Problem requirements: The answer must be an exact copy of the lines from the one containing "Open the three-dot more options menu" through the end of the records, with the pictures left out.

________________

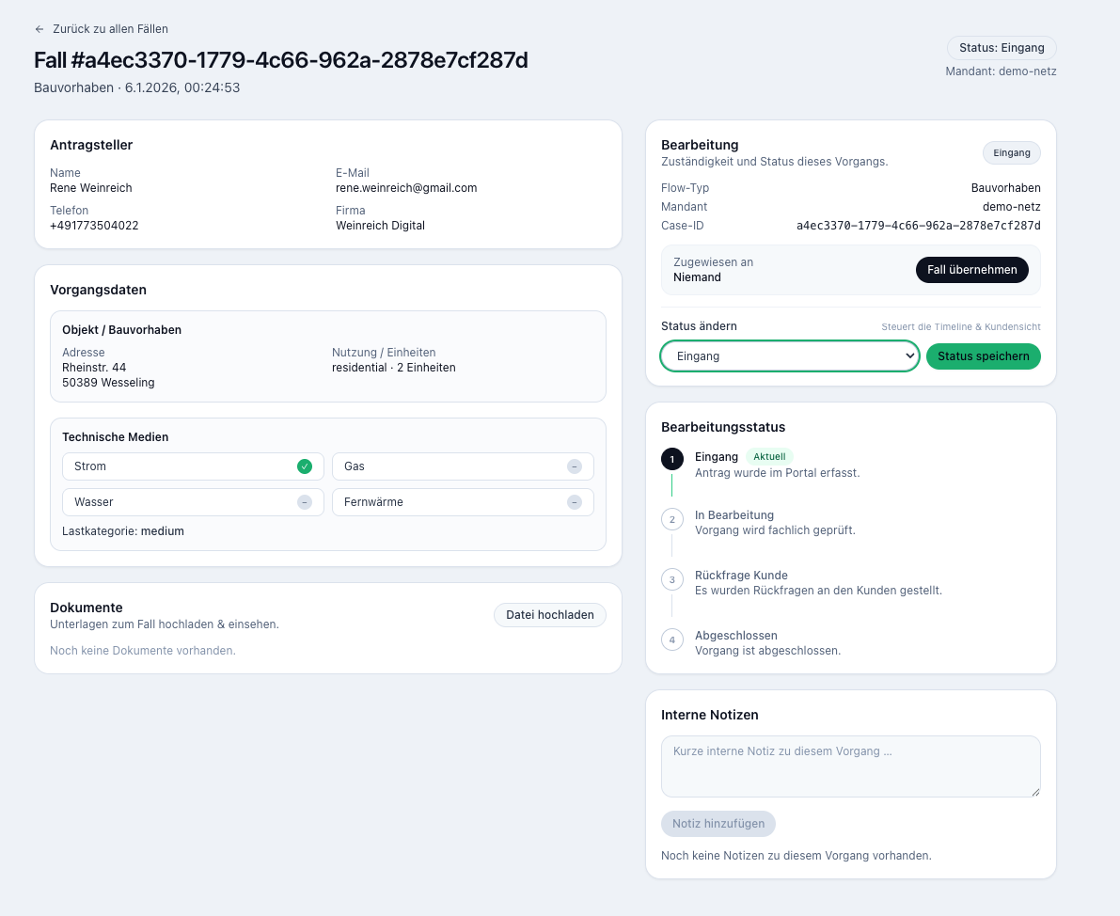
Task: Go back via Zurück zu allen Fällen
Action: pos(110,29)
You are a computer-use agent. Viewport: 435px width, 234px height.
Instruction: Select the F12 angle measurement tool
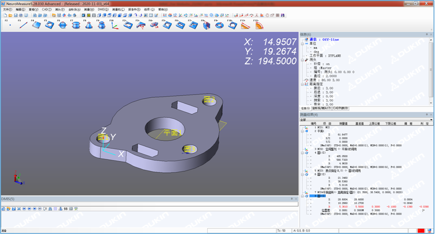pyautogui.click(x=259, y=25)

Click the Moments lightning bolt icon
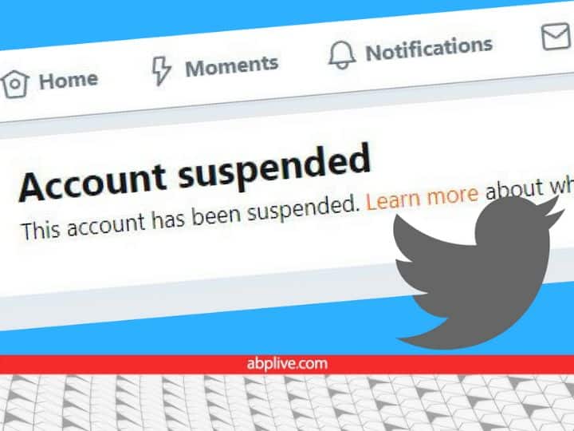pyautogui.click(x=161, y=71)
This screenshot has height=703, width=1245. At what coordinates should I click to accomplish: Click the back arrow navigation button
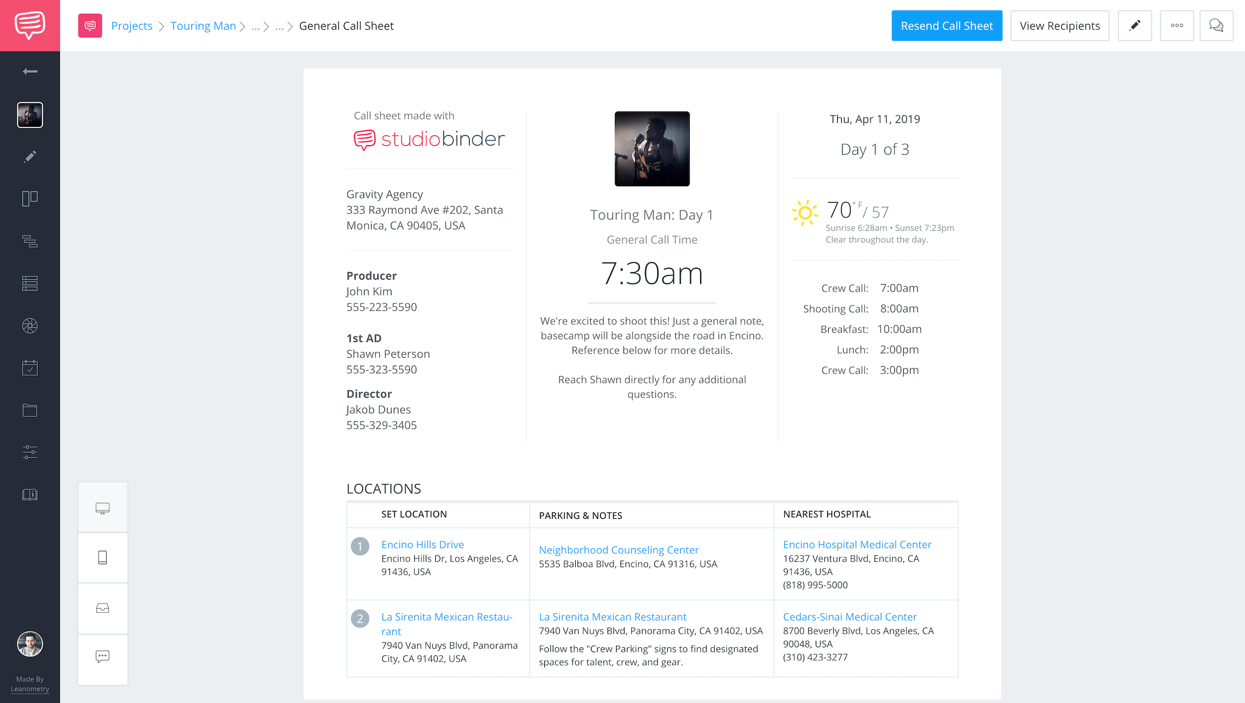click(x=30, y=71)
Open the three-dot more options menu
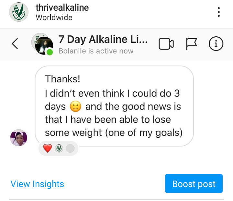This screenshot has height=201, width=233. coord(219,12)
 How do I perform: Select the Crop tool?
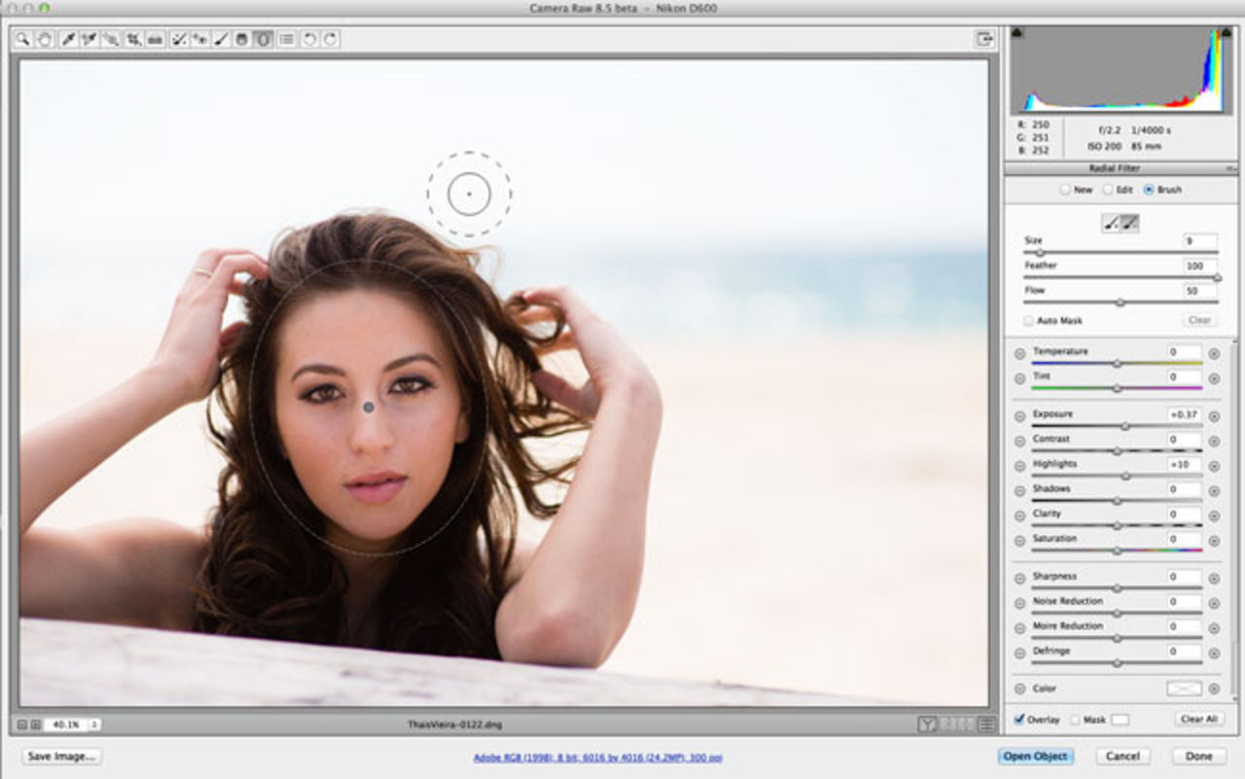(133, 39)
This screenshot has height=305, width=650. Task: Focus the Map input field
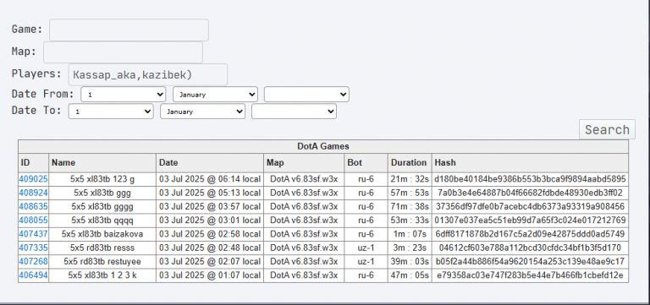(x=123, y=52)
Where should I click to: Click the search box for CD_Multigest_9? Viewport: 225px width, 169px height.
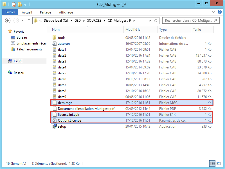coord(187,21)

________________

Exercise result:
Open the three-dot more options menu
This screenshot has height=201, width=233. coord(219,12)
 How do I perform: Select the Crop tool?
(133, 39)
This screenshot has height=305, width=650. Task: Focus the Map input field
(x=123, y=52)
Where should I click to: Click the search box for CD_Multigest_9? Viewport: 225px width, 169px height.
coord(187,21)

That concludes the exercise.